Ergun KAFTANCI
“ERDOĞAN’a dokunmak ibadettir” dedi kilise açtı…
Bu lâfın ve marifetin sahibi yeni dönemde Bursa’dan seçilen AKP milletvekili Hüseyin Şahin…
Adamdaki Erdoğan hayranlığına bakın…
Hem kiliseci, hem Tayyipçi…
Bir diğer AKP vekili de daha ileri giden lâflar etti ve Tayyip Bey’i yere göğe koymadı. O da Manisa Milletvekili AKP’li Selçuk Özdağ:
-Bizim bir tek liderimiz var…
Lider dediği Erdoğan, Bizim dediği de AKP’liler…
………………………… …..
Kulaklarımızda çınlayan benzer daha yığınla hezeyan var…
Muhteremi peygamber ilan etmeye kalkanlar bile oldu…
Padişah yaptılar, sultan yaptılar, hünkâr yaptılar, diktatör yerine koydular…
Hele bir zındık “Bütün kadınlar Tayyip Bey’e helâldir” gibi ahlâkın duvarlarını yıkan, edep çizgisini fersah fersah geçen ve şerefsizliğini kanıtlayan lâf bile etti…
…………………….. ……….
Bir cumhurbaşkanı, bu tür yakıştırmalar yapılarak mı yüceltilir…
Böyle mi övülür…
Yazık…
Farkında değiller, Tayyip Bey’i halkın nazarında, olmadığı kisveye sokarak küçültüyorlar, onu mis minnacık yapıyorlar…
Basiretsizlik ve beceriksizlik işte…
Erbakan sağ olsaydı bu yakıştırmaları, “Vahşi Batı’nın marifeti” diyerek değerlendirirdi…
Merhumun öfkesi de bundan öteye gitmezdi…
………………………… …….
Oysa bu gibi hallerde öfke daha ileri gitmelidir; hezeyan sahipleri susturulmalıdır.

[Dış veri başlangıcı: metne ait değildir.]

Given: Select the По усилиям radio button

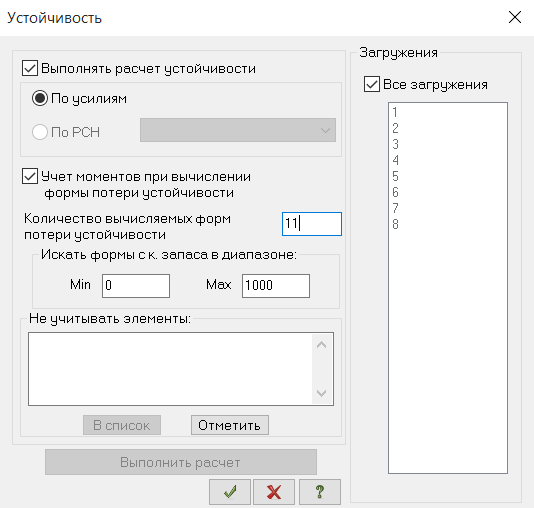Looking at the screenshot, I should [x=40, y=98].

Bunu da bizzatErdoğan yapmalıdır; tabii yakıştırmalar hoşuna gitmiyorsa…
………………………… ……
Tayyip Bey‘in 13 yıl süren başbakanlığı döneminde ikame ettiği her yenilik (!) iğnelenmiş balon gibi patlıyor…
İşte dershaneler…
Hepsini kapsayan “Kapatılma” kararı yargıdan döndü. Telâşa kapılarak okullaşanlar öğrenci bulamaz duruma düştü. Dershaneler ise yeni dönem için kayıt yapmaya başladı…
Karmaşa yaşanıyor!
Tayyip- Fethullah dostluğu, düşmanlığa dönüşünce Erdoğan cemaat ve Fethullah Gülen hakkında söylenmedik söz bırakmadı…
Sen 13 yıl ortaklık yap, devletin kapılarını ardına kadar cemaate aç, sonra da çıkar didişmesini tam bir düşmanlığa çevir; işte bu yaşandı, hâlâ da yaşanıyor…

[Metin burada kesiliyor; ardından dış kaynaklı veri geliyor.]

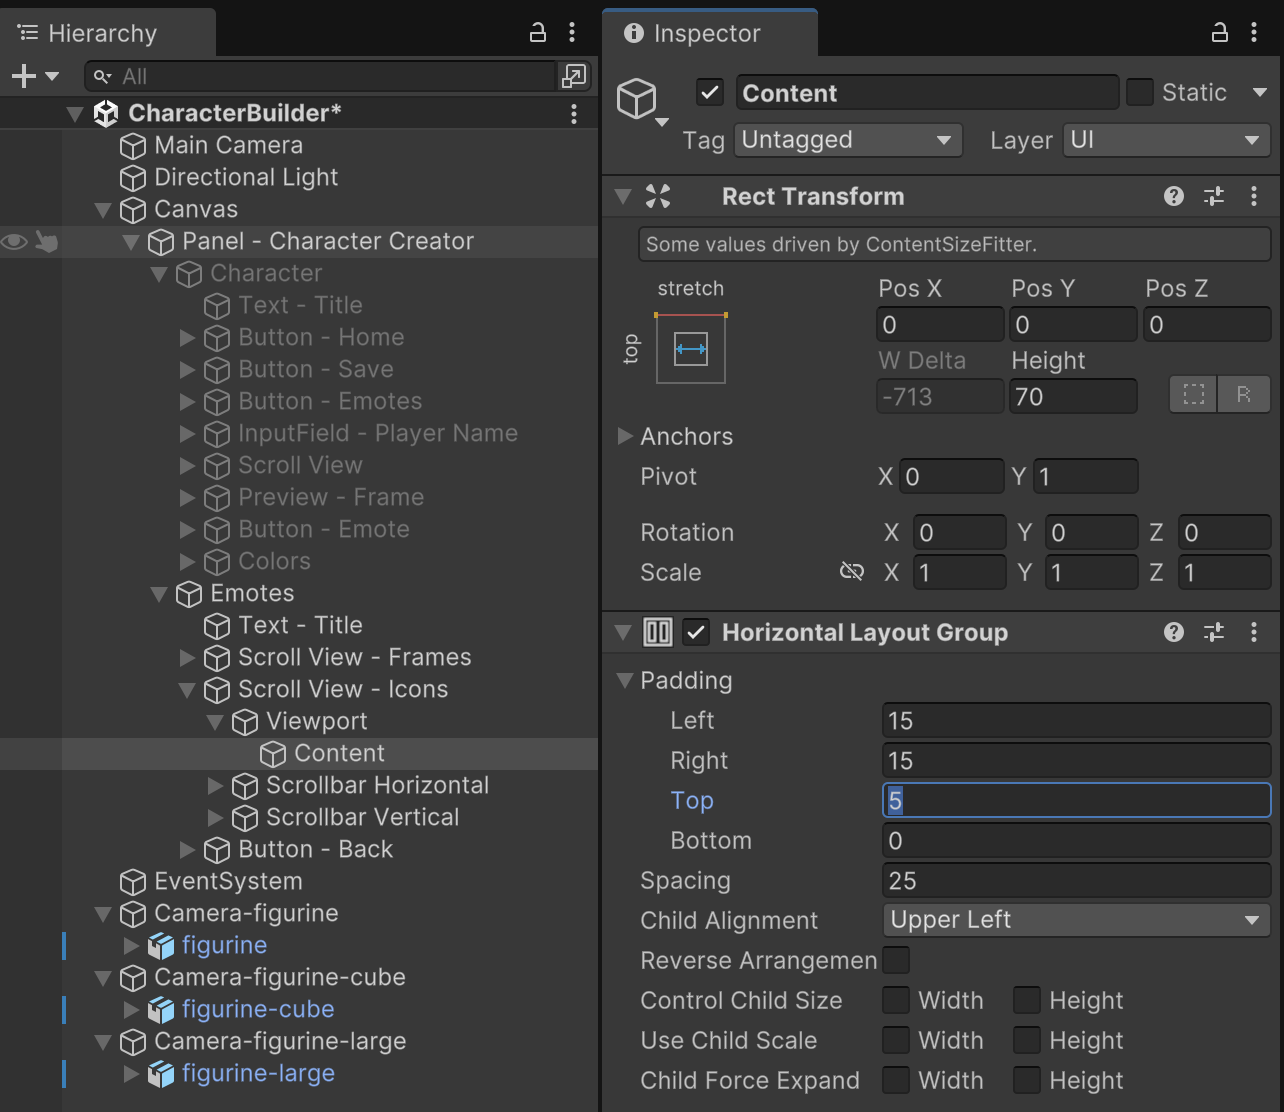Click the Hierarchy panel lock icon

coord(538,33)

Bu süreçte cemaat, paralel devlet oldu…
Terörist ilan edildi…
Kumpasçı diye lekelendi…
Haşhaşi olmakla suçlandı…
Pensilvanya diye anılıp durdu…
Bütün bu işlerin faili sayılan o gruba “Ne istediniz de vermedik” göndermesi yapan da yine AKP Genel Başkanı ve Başbakan Recep Tayyip Erdoğan oldu…
Bu durumda insan taraflara bakarak, cambaza bak cambaza deyimini kullanırsa yanlış mı değerlendirmiş olur!
* * *
GAZETELERDEN öğreniyoruz. AKP iktidarı devletin ne kadar taşınmazı varsa elden çıkarmış ve sonunda kiracı durumuna düşmüş…

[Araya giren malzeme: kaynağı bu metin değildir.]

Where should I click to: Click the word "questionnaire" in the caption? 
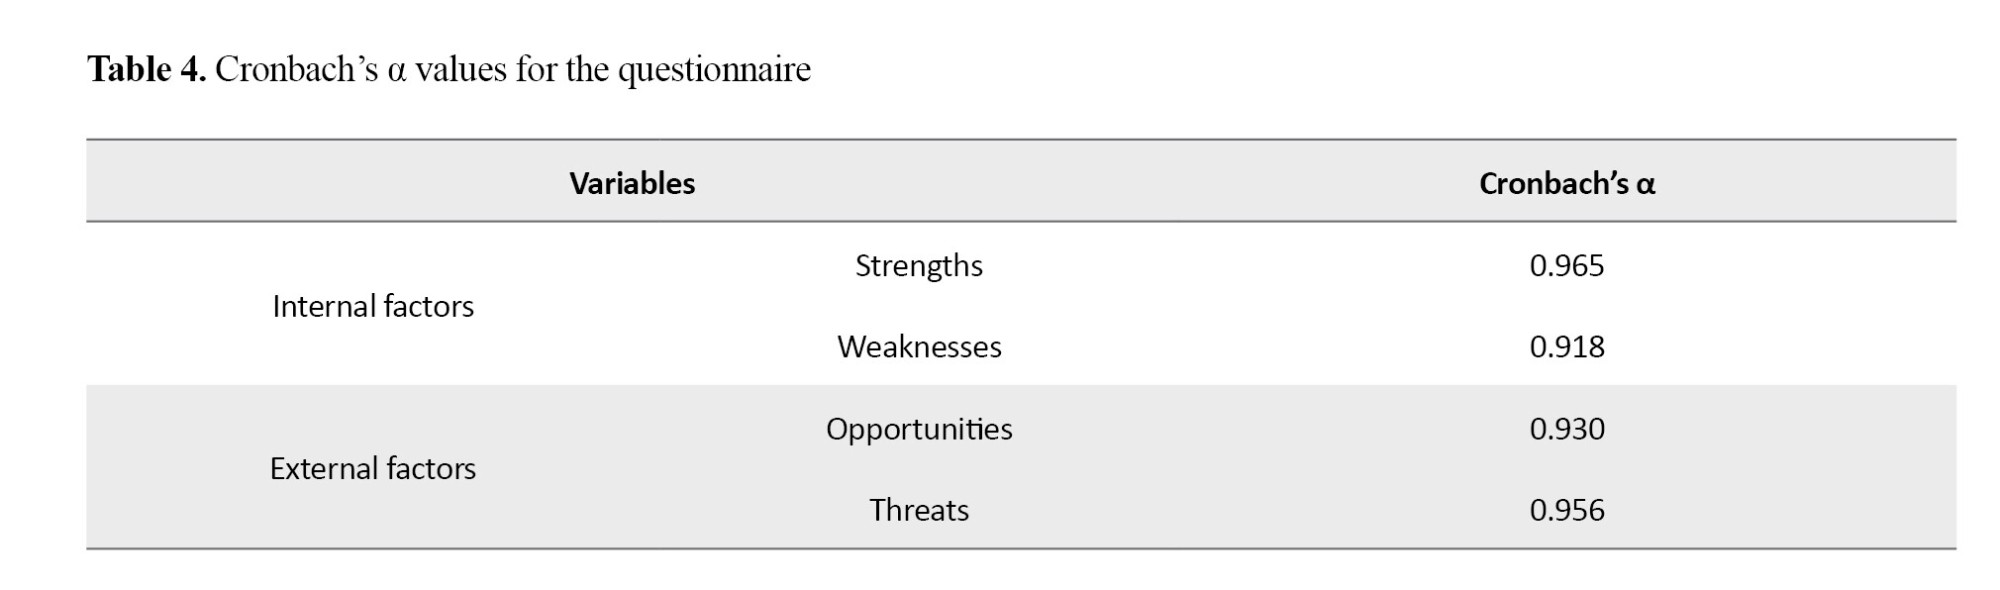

Gazeteci arkadaşımız Erdoğan Süzer hangi kurumun kiracı durumuna düştüğünü ve devletin ayda kaç lira kira ödediğini kalem kalem sıralamış…
En yüksek kirayı BDDK ödüyor, ayda 1 milyon 90 bin lira. Bankacılık Düzenleme ve Denetleme Kurumu’nu Aile Bakanlığı izliyor; o da 765 bin lira ödüyor kira olarak. Bakan Ayşenur İslam‘ın bonkörlüğüne bakın!
………………………… …..
Peki neden taşınmazlar elden çıkarıldı…
Çıkarıldı da gelen paralar nerelere kullanıldı…
Halk bunları soruyor…
Yanıtını da yine halk veriyor:
–Gelen paralar kaçak saraya ve diğer saraylara harcandı, camilerin yapılması için kullanıldı, üçüncü köprü ve yeni havaalanı projelerinde görevli taşeronlara akıtıldı…
Aile bireylerinin görevlendirildikleri vakıflara para verildi mi?
Orasını bilemiyorum…
Ama halka kulak verirseniz paracıkların bir kısmı da o vakıflara
aktarıldı…
Ama yanlış, ama doğru…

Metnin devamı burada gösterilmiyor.